**EXERCISE DIRECTIONS**
Only one stretch of the data below is wanted: the lines from the one with "The height and width of the screenshot is (388, 403)." through the one with "Task: Click the Back navigation arrow", repeated exactly.

**DATA RECORDS**
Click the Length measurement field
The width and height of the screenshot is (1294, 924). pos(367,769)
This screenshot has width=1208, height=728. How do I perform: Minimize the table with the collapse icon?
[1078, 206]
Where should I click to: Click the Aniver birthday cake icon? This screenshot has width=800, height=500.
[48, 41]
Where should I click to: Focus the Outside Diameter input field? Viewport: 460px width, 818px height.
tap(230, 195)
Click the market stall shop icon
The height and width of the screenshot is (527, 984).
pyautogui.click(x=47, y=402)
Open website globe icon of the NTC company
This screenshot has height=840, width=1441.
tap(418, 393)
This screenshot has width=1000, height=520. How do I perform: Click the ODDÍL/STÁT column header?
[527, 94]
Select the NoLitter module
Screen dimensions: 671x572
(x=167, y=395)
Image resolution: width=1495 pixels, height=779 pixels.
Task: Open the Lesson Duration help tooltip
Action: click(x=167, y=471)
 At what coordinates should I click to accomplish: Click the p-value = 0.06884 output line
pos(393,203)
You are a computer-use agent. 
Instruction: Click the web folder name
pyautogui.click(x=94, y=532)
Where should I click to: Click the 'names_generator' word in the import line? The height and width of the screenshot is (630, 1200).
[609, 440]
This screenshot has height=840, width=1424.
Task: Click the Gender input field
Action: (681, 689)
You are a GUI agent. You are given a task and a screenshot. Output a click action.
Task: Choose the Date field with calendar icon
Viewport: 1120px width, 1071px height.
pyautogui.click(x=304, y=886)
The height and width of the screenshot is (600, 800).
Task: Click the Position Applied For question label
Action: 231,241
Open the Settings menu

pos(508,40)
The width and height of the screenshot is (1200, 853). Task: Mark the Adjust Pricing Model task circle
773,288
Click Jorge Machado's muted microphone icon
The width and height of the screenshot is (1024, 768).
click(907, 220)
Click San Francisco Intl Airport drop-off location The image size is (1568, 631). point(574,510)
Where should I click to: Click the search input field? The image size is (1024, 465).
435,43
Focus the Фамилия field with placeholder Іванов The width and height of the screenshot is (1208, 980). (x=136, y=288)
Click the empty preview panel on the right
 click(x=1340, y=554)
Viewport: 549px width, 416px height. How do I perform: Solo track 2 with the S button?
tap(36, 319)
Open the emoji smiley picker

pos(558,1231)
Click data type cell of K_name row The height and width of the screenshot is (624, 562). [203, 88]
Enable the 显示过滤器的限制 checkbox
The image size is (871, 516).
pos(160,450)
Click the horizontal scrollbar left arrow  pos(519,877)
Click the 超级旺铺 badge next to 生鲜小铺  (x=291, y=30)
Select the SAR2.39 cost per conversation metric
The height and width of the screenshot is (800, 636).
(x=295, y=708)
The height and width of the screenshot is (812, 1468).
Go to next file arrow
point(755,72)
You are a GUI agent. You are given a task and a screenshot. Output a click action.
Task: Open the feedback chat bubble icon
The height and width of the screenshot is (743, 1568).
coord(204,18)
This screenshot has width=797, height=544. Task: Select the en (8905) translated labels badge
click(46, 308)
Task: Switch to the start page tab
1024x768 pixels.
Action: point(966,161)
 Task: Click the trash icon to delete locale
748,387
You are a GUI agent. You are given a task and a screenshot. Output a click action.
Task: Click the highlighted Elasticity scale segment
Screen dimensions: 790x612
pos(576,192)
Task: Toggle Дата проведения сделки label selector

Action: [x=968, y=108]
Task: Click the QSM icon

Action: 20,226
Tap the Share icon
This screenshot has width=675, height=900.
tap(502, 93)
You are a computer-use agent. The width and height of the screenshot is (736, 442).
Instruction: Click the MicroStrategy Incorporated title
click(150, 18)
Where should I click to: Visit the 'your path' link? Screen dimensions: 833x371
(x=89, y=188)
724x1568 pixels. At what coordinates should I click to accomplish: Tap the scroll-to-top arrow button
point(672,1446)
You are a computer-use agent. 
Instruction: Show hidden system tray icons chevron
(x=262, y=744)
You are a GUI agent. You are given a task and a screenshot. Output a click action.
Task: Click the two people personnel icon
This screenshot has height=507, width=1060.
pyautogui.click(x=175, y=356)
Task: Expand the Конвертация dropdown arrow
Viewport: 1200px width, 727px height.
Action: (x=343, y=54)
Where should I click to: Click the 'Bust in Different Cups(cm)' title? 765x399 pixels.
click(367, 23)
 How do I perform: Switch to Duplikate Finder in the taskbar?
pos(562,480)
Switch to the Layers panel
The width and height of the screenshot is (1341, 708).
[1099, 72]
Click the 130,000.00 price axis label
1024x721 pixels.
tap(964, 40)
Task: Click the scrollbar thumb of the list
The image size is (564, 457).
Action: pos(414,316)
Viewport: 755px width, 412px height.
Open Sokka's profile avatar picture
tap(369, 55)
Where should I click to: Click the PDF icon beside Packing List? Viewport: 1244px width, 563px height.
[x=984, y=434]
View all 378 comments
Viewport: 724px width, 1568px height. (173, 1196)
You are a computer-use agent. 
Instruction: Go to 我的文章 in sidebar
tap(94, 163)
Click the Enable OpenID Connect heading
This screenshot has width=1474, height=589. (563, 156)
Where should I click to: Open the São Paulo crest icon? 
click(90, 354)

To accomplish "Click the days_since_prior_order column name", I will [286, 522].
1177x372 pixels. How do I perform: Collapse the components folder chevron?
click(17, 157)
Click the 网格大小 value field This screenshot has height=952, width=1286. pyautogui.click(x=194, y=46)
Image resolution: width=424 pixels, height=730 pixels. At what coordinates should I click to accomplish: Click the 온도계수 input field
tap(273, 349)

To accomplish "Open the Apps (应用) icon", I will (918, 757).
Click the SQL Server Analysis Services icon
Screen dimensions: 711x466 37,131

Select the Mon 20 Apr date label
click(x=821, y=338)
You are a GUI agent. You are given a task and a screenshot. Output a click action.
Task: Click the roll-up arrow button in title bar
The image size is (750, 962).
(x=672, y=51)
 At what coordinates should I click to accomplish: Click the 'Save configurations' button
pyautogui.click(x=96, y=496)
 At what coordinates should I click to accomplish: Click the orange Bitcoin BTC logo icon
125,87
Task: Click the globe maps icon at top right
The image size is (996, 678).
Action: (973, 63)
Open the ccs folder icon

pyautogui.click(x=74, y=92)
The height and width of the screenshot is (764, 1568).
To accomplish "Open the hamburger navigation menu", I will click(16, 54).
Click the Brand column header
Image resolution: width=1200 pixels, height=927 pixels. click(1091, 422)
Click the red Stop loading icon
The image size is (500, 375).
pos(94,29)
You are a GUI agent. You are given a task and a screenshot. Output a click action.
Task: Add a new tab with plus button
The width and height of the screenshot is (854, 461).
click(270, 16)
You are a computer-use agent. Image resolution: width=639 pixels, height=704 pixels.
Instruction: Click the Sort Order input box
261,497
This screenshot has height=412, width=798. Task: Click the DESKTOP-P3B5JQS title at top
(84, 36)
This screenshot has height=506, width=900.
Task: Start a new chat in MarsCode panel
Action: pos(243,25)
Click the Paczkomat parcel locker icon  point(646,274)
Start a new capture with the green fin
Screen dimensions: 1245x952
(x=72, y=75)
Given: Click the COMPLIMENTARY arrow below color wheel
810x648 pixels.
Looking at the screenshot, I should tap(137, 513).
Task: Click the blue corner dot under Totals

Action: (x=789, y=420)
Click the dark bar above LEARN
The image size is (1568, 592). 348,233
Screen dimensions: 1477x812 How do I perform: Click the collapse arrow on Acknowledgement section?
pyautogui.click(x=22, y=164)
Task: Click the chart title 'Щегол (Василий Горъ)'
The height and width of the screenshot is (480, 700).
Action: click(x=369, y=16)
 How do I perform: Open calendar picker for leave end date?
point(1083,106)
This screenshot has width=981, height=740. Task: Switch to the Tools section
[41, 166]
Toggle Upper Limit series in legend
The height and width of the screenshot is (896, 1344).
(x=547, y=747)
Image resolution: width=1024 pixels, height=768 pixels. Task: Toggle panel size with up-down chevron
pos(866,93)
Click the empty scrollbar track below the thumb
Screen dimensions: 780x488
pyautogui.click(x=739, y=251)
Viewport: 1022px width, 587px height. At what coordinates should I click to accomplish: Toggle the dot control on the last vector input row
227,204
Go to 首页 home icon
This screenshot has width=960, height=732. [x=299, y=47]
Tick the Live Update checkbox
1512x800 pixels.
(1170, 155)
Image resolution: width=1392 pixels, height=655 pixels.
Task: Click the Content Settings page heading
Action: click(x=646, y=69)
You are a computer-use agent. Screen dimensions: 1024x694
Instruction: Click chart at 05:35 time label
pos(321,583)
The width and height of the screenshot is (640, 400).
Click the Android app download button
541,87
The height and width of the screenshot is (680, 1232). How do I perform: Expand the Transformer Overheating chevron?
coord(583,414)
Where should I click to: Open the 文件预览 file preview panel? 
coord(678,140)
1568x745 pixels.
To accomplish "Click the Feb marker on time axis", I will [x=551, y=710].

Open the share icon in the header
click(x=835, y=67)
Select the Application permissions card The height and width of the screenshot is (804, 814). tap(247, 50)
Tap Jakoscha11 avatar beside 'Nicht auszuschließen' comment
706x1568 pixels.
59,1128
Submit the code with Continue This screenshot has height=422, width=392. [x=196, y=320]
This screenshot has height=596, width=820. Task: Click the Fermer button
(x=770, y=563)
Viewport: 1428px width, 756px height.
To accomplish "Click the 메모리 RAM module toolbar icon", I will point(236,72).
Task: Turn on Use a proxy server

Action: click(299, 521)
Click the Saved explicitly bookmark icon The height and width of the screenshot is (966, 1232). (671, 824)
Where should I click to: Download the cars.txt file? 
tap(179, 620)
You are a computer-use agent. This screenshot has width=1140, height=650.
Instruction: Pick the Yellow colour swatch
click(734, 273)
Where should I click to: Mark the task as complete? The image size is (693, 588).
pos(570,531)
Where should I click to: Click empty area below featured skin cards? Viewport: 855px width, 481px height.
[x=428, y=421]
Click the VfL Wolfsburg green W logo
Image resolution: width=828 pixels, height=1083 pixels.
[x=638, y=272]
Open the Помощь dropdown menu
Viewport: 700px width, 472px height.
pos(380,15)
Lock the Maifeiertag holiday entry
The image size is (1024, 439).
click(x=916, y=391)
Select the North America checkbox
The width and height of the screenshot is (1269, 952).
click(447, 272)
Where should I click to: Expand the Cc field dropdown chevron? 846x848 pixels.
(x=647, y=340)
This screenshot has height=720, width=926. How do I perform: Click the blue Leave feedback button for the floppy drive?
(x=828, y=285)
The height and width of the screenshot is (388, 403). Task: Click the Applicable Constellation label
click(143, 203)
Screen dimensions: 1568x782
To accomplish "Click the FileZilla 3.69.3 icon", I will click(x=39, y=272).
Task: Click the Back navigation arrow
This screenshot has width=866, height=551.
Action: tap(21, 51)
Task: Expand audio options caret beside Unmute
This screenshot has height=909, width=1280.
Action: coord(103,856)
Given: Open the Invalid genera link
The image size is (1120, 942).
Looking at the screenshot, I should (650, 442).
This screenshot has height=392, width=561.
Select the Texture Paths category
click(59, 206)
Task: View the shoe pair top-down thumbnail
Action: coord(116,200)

**REPLY**
The height and width of the screenshot is (388, 403). Task: Click the Applicable Constellation label
click(143, 203)
Screen dimensions: 1568x782
To accomplish "Click the FileZilla 3.69.3 icon", I will click(x=39, y=272).
Task: Click the Back navigation arrow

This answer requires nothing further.